◆ 提示された文章:

まだ11月の半ばだというのに、朝晩の冷え込みは半端なく、既に真冬のごとくです。
北見の朝です。網走方面から列車が到着すると、通学の高校生を中心にドッと人が吐き出され、大量輸送が可能な鉄道の頼もしさを垣間見た思いです。
入れ違う形で乗り込むと、まだ多くの高校生で混んでいて、朝のラッシュはもう少し続くみたいです。
西留辺蘂で残っていた高校生を含む全ての乗客は降りてしまい、そのまま終点の金華へ。この駅も来年3月のダイヤ改定時に廃止が予定されています。
ここは昔ながらの木造駅舎が今も壊されずにそのまま残る数少ない貴重な駅の一つ。この形こそまさに北海道の駅を代表する駅舎と言えるでしょう。
窓口は板で塞がれているものの、切符売場やチッキを扱っていた荷物台に有人駅だった頃の名残が。壁に沿ってくくり付けられた長イスも、これまたとてもいい味を出しています。

◆ 利用可能な記録:
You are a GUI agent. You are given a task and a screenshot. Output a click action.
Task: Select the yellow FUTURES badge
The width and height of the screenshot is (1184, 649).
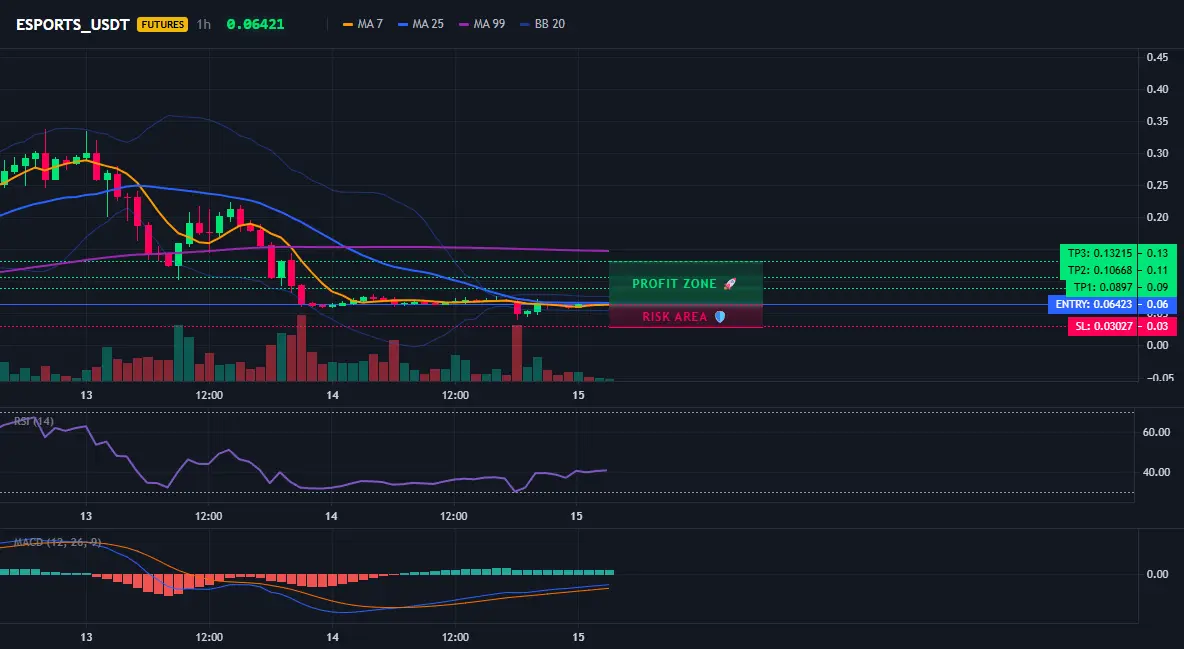[162, 24]
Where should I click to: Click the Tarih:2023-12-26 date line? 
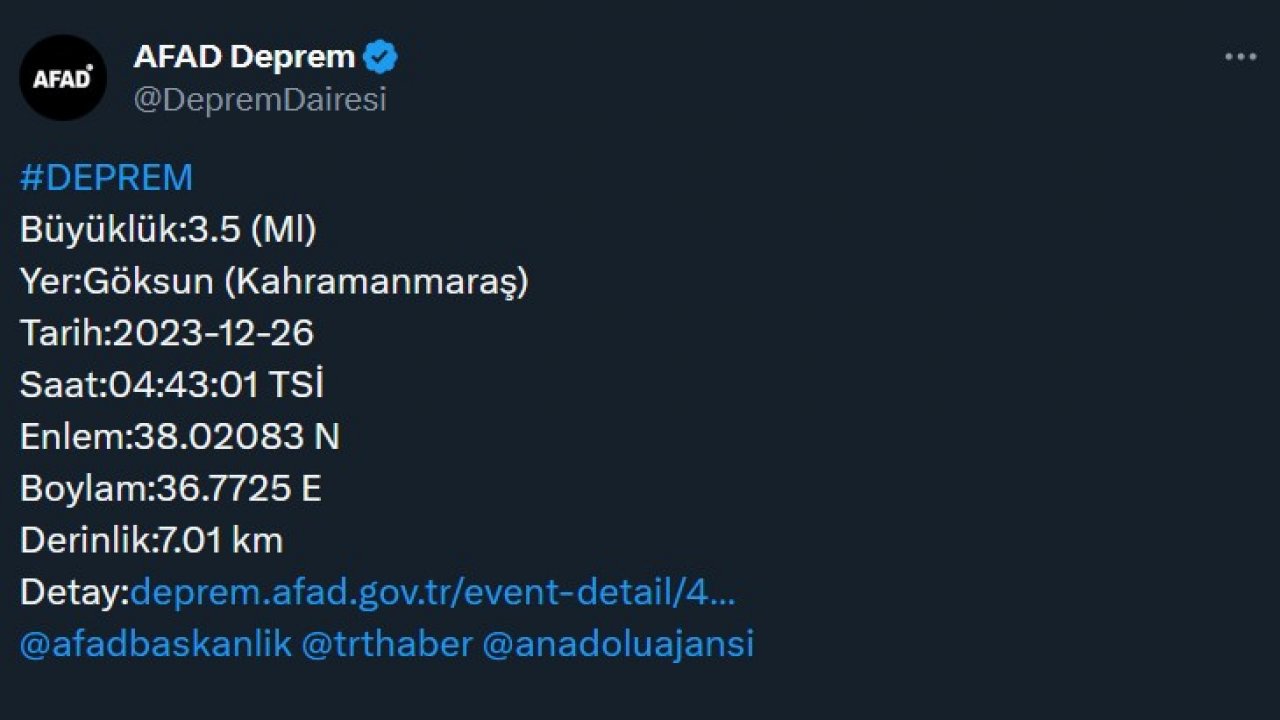[x=167, y=333]
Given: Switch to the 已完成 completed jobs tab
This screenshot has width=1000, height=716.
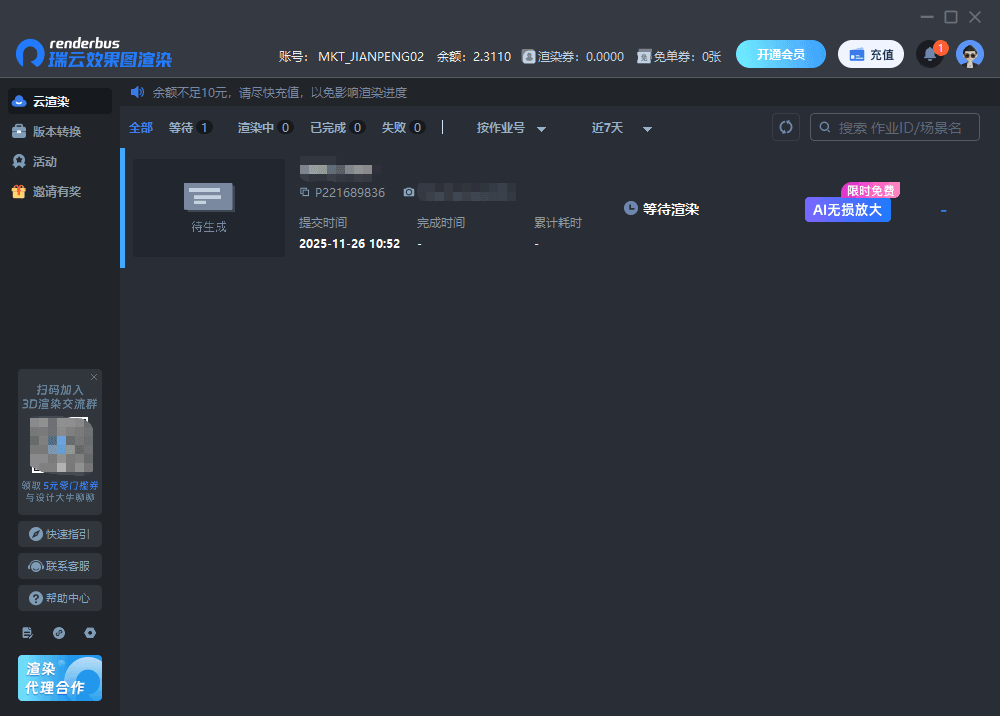Looking at the screenshot, I should 337,128.
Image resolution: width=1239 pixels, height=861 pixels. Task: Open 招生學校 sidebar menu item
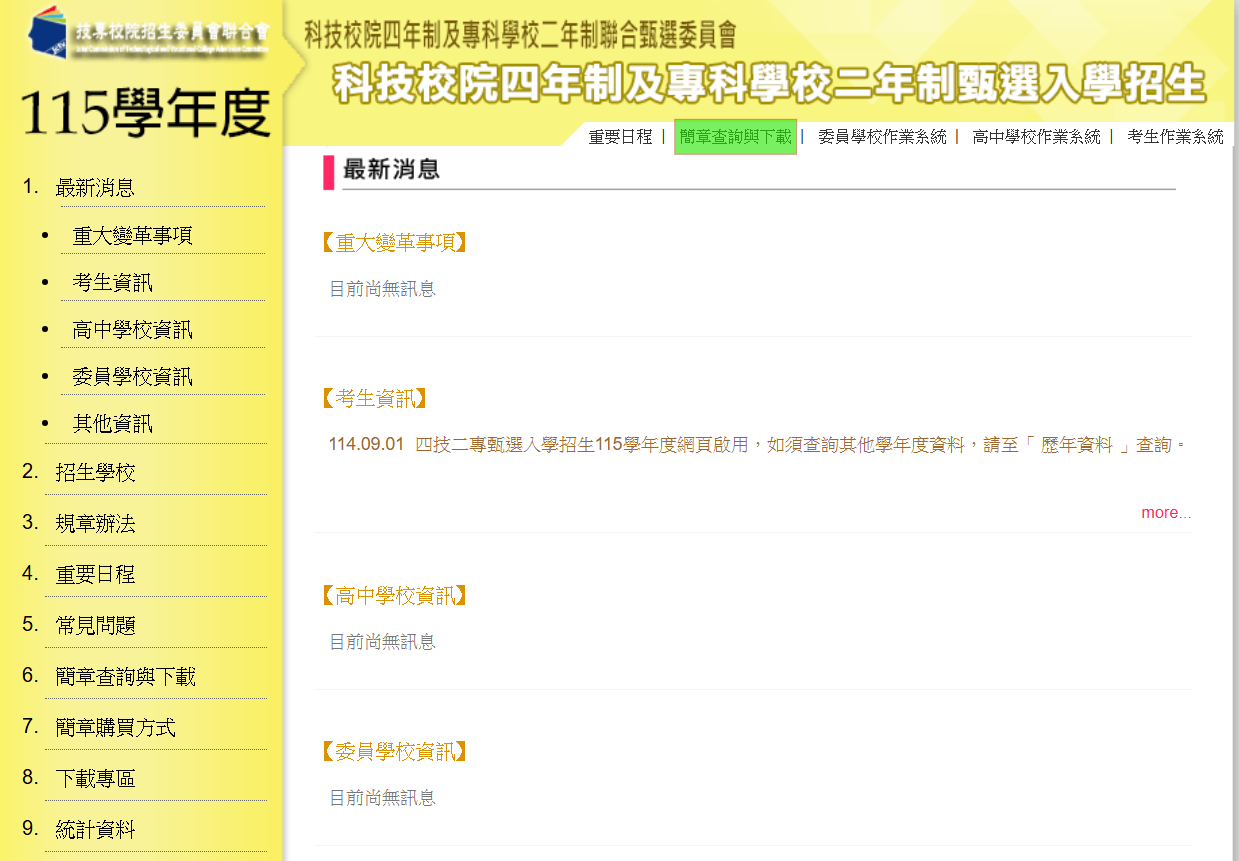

◆ 作業一覧:
**A)** 提示された文章のうち、「北見の朝です。網走方面から列」で始まり「表する駅舎と言えるでしょう。」まで続く部分を、「高校生」を「学生」に置き換えて書き直してください。
**B)** 上に示した記録をすべて、一行ずつ一字一句違えずに書き写してください。画像は解答に含めないでください。

◆ 各課題の解答:
**A)**
北見の朝です。網走方面から列車が到着すると、通学の学生を中心にドッと人が吐き出され、大量輸送が可能な鉄道の頼もしさを垣間見た思いです。
入れ違う形で乗り込むと、まだ多くの学生で混んでいて、朝のラッシュはもう少し続くみたいです。
西留辺蘂で残っていた学生を含む全ての乗客は降りてしまい、そのまま終点の金華へ。この駅も来年3月のダイヤ改定時に廃止が予定されています。
ここは昔ながらの木造駅舎が今も壊されずにそのまま残る数少ない貴重な駅の一つ。この形こそまさに北海道の駅を代表する駅舎と言えるでしょう。

**B)**
You are a GUI agent. You are given a task and a screenshot. Output a click action.
Task: Select the yellow FUTURES badge
The width and height of the screenshot is (1184, 649).
[162, 24]
Where should I click to: Click the Tarih:2023-12-26 date line? 
[x=167, y=333]
Given: Switch to the 已完成 completed jobs tab
This screenshot has width=1000, height=716.
Looking at the screenshot, I should 337,128.
Image resolution: width=1239 pixels, height=861 pixels. Task: Open 招生學校 sidebar menu item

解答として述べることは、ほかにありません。